Dispersión en directo
Cuando empiezo a escribir estas letras estoy esperando en el locutorio de una cárcel cualquiera situada a unos 900 km. de Euskal Herria. Ida y vuelta y recorridos necesarios por la zona, unos 2.000 km. de nada a recorrer en dos días. Una delicia. Sobredosis de las mieles de la dispersión: carretera, riesgo, viento, lluvia, gasto en combustible, comida, cena, dormir… Una sangría.
A la entrada, antes del papeleo nos encontramos con varios compatriotas. Si andas por la Piel de Toro siempre encontrarás gente euskaldun en el monte o en las cárceles.
Hay olores característicos, penetrantes, que no se olvidan: el de la incineración, el de los hospitales… y el de la cárcel, que no se sabe a qué es, pero si que es penetrante, bañado en lejía sucia, asqueroso.

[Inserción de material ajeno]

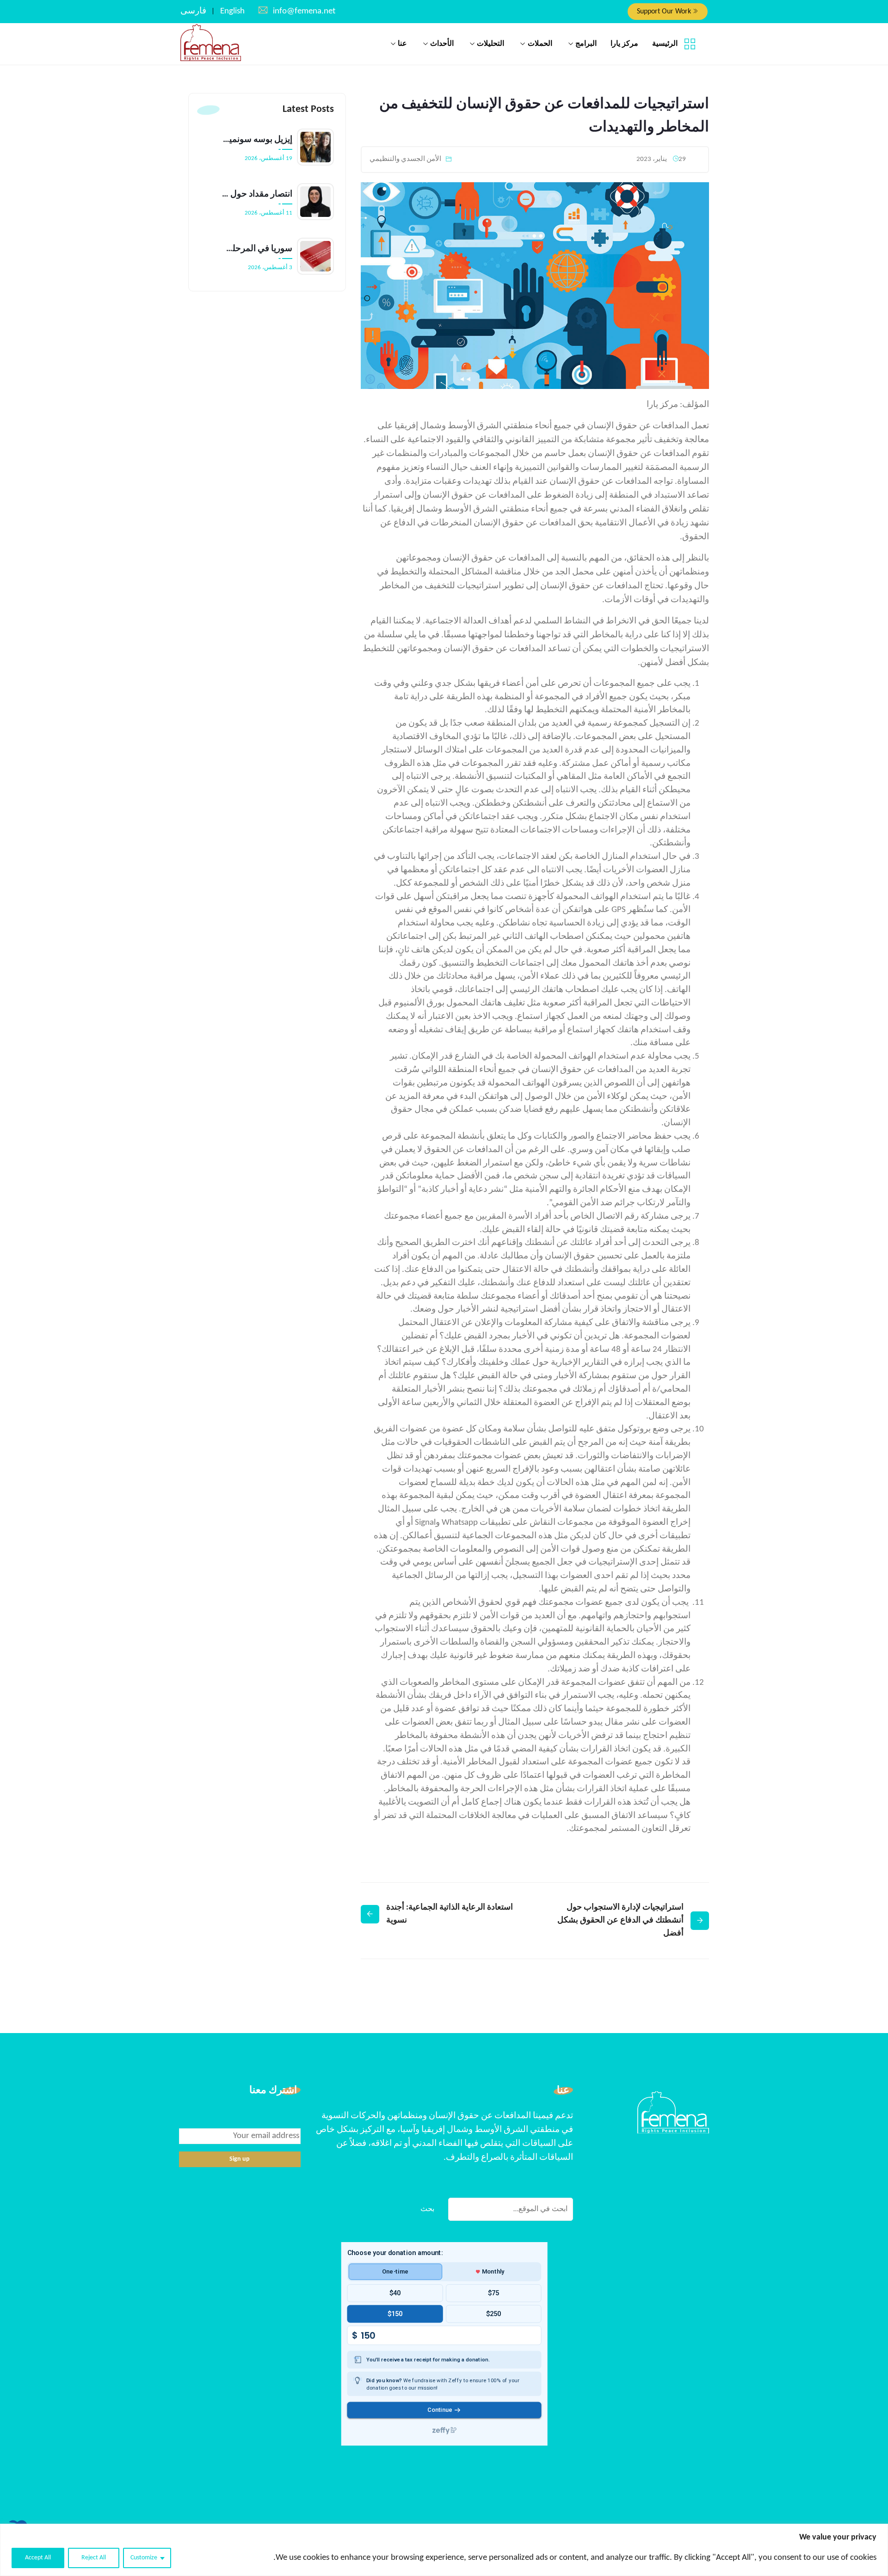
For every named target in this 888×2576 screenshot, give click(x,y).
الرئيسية (665, 44)
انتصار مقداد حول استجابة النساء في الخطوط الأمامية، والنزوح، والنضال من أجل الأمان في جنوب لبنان (257, 194)
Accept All (38, 2557)
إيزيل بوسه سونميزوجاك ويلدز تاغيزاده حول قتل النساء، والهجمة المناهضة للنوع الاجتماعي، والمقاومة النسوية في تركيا (257, 140)
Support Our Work (665, 11)
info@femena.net (304, 11)
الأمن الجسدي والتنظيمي (405, 159)
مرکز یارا (624, 44)
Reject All (93, 2557)
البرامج (586, 44)
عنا (402, 44)
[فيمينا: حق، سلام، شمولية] (210, 43)
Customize (143, 2557)
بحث (427, 2209)
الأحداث (442, 44)
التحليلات (490, 44)
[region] (444, 2550)
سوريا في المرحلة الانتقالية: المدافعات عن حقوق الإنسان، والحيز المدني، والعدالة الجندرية (257, 249)
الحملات (540, 44)
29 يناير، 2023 (661, 159)
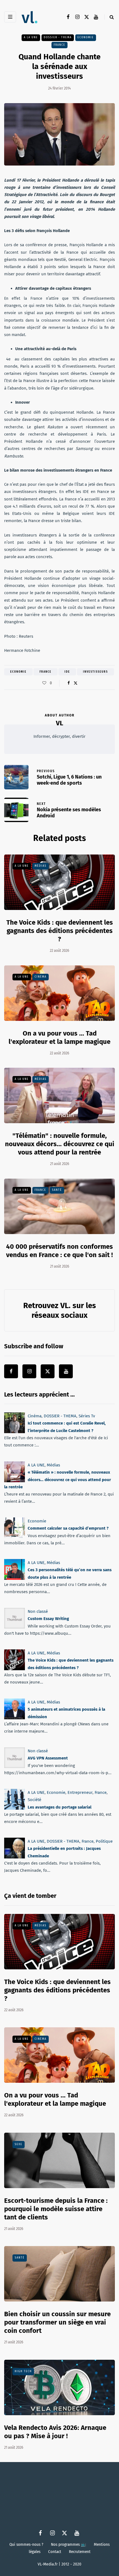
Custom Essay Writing (48, 1618)
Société (34, 1799)
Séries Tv (87, 1415)
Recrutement (79, 2551)
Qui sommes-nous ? (26, 2544)
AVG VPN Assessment (48, 1758)
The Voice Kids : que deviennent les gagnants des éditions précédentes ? (59, 931)
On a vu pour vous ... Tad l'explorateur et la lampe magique (55, 2099)
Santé (57, 1190)
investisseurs (95, 671)
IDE (67, 671)
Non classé (38, 1611)
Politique (104, 1841)
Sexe (18, 2144)
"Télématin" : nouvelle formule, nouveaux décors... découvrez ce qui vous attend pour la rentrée (59, 1144)
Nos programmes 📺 (68, 2544)
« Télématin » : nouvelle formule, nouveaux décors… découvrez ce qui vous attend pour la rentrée (57, 1479)
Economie (85, 37)
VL (59, 723)
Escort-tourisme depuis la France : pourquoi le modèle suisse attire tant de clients (56, 2209)
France (59, 45)
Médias (40, 866)
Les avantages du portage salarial (59, 1806)
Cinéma (40, 976)
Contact (54, 2551)
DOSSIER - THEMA (58, 37)
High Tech (23, 2371)
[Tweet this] (75, 683)
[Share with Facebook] (68, 683)
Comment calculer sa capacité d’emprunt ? (68, 1528)
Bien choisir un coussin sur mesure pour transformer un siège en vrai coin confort (57, 2322)
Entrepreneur (80, 1792)
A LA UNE (31, 37)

Lo estoy sintiendo ahora, como un perfume embriagador.
Luego el control del arco, los pitidos: quítese el reloj, el cinturón, ¿qué lleva en los bolsillos? Pues no, serán los zapatos, quítese los zapatos…

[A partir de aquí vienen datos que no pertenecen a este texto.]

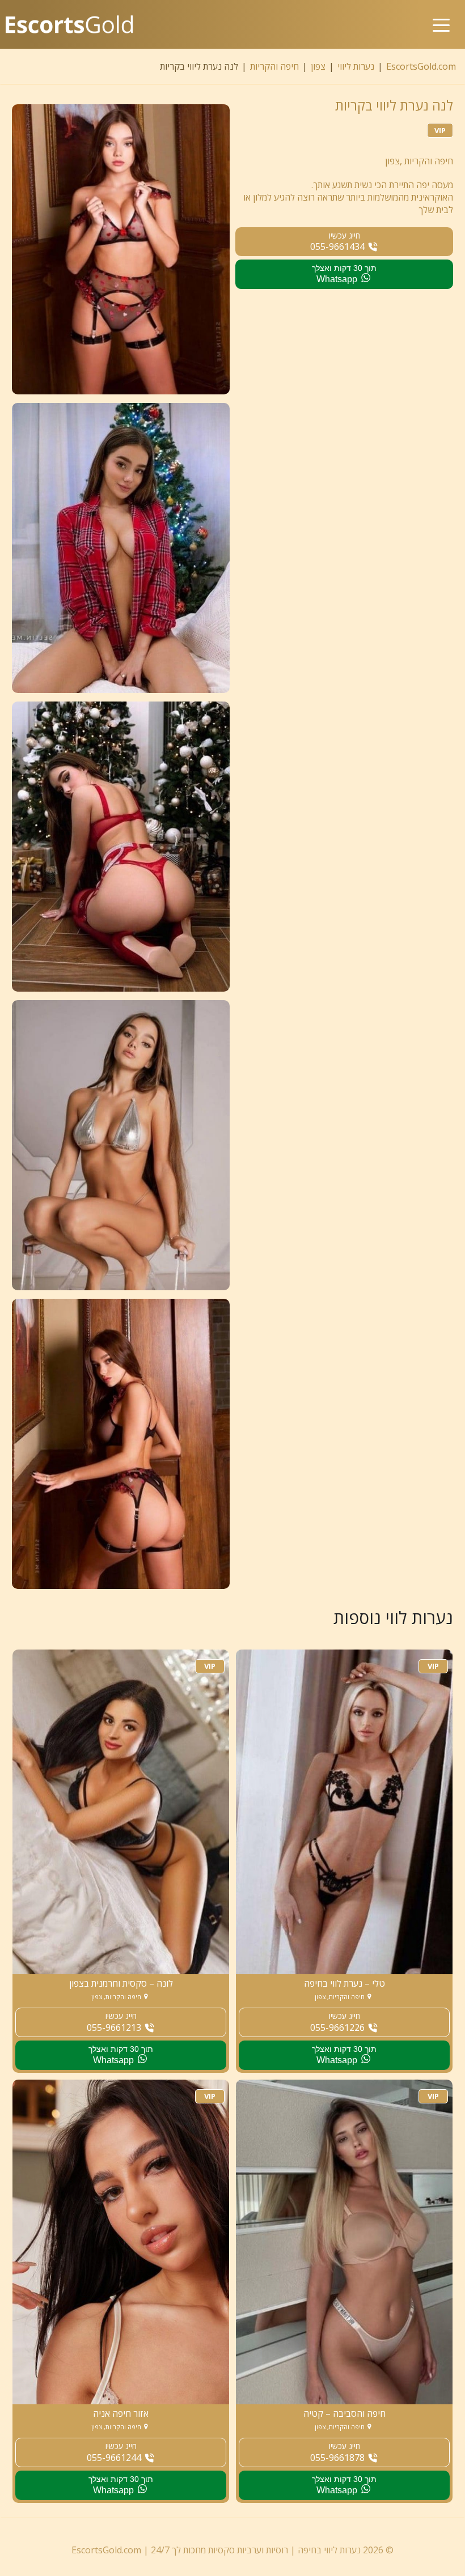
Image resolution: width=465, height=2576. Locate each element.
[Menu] (441, 15)
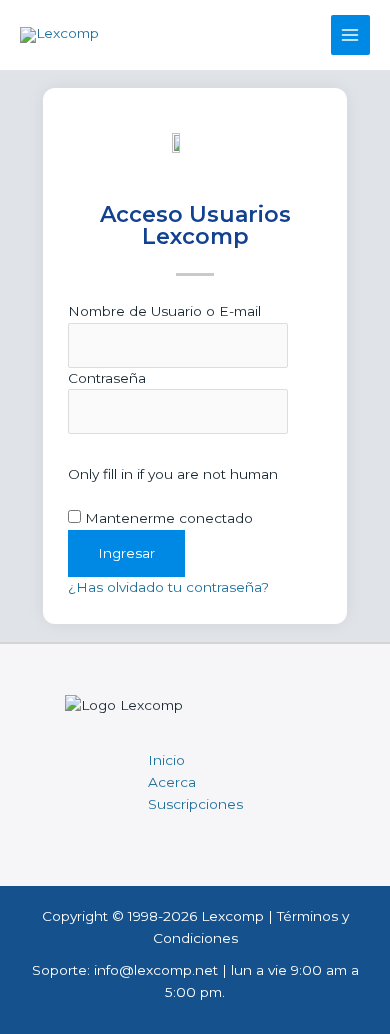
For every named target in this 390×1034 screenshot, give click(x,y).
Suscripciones (195, 804)
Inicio (166, 760)
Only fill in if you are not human (173, 474)
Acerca (172, 782)
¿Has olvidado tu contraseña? (168, 587)
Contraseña (107, 378)
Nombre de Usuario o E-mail (164, 311)
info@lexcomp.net (156, 970)
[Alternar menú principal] (350, 34)
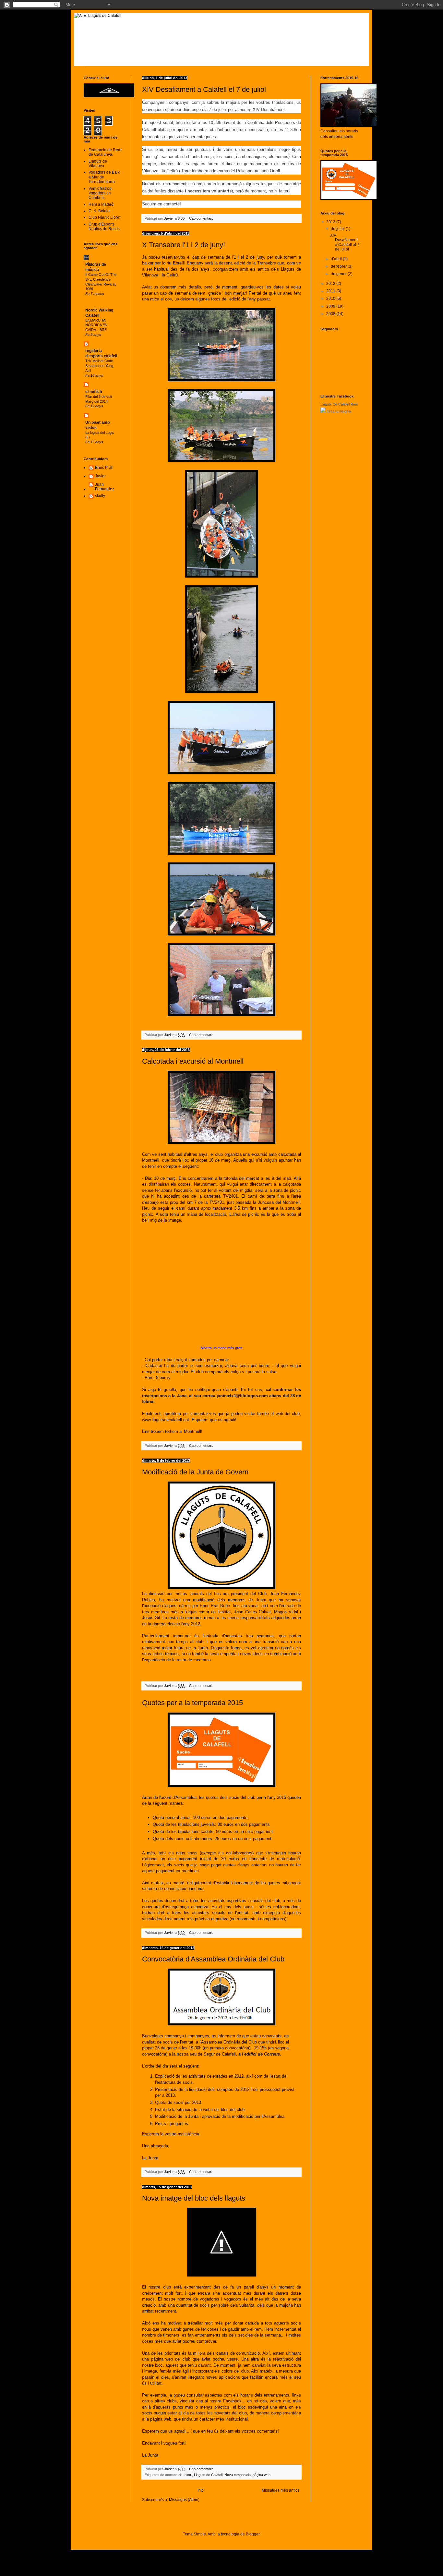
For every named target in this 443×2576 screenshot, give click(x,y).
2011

Tras el sucio cristal del locutorio aparece Patxi. Hace tiempo que no nos vemos. Empezamos a hablar de nuestras cosas. Sus procesos pendientes, como están las cosas en la calle, los amigos comunes y… la voz del funcionario, a través del altavoz anuncia el fin de la visita. Los 40 minutos han corrido implacablemente, el tiempo se nos ha ido en un suspiro, y ahora hay que reprimir las lágrimas al ver alejarse a Patxi. No puede vernos llorar.
Vuelta al coche. Hay que salir pitando, que nos quedan cientos de kilómetros y nos aguardan alarmas de todo tipo: por fuertes vientos, por lluvia, por nieve… En el camino luces azules intermitentes señalan un accidente grave. El silencio, que puede cortarse dentro del coche, evidencia que todos hemos pensado que el próximo puede ser el nuestro. La rutina hace que nos olvidemos, hasta que vemos uno y nos damos cuenta del riesgo que supone la carretera. Ahora no me extraña que Patxi esté siempre preocupado por nuestros viajes.
Y durante todo el viaje rumiando la misma idea: es injusto, inhumano, aberrante, un castigo artificialmente añadido a lo establecido y contrario al más elemental principio de legalidad. Hay que acabar con esto. Mañana sábado tenemos que llenar las calles de Baiona y Bilbao para exigir su repatriación como primer paso en el camino de la amnistía.